[Stored data entries]

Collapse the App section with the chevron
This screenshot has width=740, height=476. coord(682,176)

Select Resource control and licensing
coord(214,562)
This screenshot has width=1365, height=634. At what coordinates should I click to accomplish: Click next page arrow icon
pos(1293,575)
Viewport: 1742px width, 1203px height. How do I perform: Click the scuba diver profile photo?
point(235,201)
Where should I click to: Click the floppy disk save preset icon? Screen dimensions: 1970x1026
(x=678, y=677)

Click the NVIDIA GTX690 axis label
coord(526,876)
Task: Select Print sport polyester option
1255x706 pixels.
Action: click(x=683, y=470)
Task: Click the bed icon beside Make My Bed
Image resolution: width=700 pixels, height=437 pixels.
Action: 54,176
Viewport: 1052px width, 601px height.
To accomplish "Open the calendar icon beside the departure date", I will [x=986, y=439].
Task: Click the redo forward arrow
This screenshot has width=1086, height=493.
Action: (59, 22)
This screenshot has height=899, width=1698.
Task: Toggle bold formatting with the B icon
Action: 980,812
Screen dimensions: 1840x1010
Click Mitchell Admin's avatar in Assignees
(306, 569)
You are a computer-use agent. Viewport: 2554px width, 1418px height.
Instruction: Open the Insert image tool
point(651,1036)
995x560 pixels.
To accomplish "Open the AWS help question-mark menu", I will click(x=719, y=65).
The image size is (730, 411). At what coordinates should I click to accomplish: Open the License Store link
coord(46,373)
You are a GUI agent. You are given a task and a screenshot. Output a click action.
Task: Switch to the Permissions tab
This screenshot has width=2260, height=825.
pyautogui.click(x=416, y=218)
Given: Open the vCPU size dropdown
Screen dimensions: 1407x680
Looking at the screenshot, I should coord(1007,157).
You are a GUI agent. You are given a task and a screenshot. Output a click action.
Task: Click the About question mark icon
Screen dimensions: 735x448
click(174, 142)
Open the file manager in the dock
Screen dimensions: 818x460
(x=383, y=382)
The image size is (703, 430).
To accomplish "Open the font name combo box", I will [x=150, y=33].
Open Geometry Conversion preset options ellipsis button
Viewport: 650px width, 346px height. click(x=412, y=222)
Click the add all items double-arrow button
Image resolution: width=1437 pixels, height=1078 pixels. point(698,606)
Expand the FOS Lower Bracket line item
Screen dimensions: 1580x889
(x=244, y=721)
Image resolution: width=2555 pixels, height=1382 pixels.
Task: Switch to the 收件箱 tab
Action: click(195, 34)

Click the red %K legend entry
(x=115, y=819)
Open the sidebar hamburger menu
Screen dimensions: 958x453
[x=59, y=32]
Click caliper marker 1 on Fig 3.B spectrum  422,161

• [GOAL OF THE EXERCISE] The answer must consist of every entry, set down exactly as given.

• [EXERCISE RESPONSE]
Collapse the App section with the chevron
This screenshot has width=740, height=476. coord(682,176)

Select Resource control and licensing
coord(214,562)
This screenshot has width=1365, height=634. At what coordinates should I click to accomplish: Click next page arrow icon
pos(1293,575)
Viewport: 1742px width, 1203px height. How do I perform: Click the scuba diver profile photo?
point(235,201)
Where should I click to: Click the floppy disk save preset icon? Screen dimensions: 1970x1026
(x=678, y=677)

Click the NVIDIA GTX690 axis label
coord(526,876)
Task: Select Print sport polyester option
1255x706 pixels.
Action: click(x=683, y=470)
Task: Click the bed icon beside Make My Bed
Image resolution: width=700 pixels, height=437 pixels.
Action: 54,176
Viewport: 1052px width, 601px height.
To accomplish "Open the calendar icon beside the departure date", I will [x=986, y=439].
Task: Click the redo forward arrow
This screenshot has width=1086, height=493.
Action: (59, 22)
This screenshot has height=899, width=1698.
Task: Toggle bold formatting with the B icon
Action: 980,812
Screen dimensions: 1840x1010
Click Mitchell Admin's avatar in Assignees
(306, 569)
You are a computer-use agent. Viewport: 2554px width, 1418px height.
Instruction: Open the Insert image tool
point(651,1036)
995x560 pixels.
To accomplish "Open the AWS help question-mark menu", I will click(x=719, y=65).
The image size is (730, 411). At what coordinates should I click to accomplish: Open the License Store link
coord(46,373)
You are a GUI agent. You are given a task and a screenshot. Output a click action.
Task: Switch to the Permissions tab
This screenshot has width=2260, height=825.
pyautogui.click(x=416, y=218)
Given: Open the vCPU size dropdown
Screen dimensions: 1407x680
Looking at the screenshot, I should coord(1007,157).
You are a GUI agent. You are given a task and a screenshot. Output a click action.
Task: Click the About question mark icon
Screen dimensions: 735x448
click(174, 142)
Open the file manager in the dock
Screen dimensions: 818x460
(x=383, y=382)
The image size is (703, 430).
To accomplish "Open the font name combo box", I will [x=150, y=33].
Open Geometry Conversion preset options ellipsis button
Viewport: 650px width, 346px height. click(x=412, y=222)
Click the add all items double-arrow button
Image resolution: width=1437 pixels, height=1078 pixels. point(698,606)
Expand the FOS Lower Bracket line item
Screen dimensions: 1580x889
(x=244, y=721)
Image resolution: width=2555 pixels, height=1382 pixels.
Task: Switch to the 收件箱 tab
Action: click(195, 34)

Click the red %K legend entry
(x=115, y=819)
Open the sidebar hamburger menu
Screen dimensions: 958x453
[x=59, y=32]
Click caliper marker 1 on Fig 3.B spectrum  422,161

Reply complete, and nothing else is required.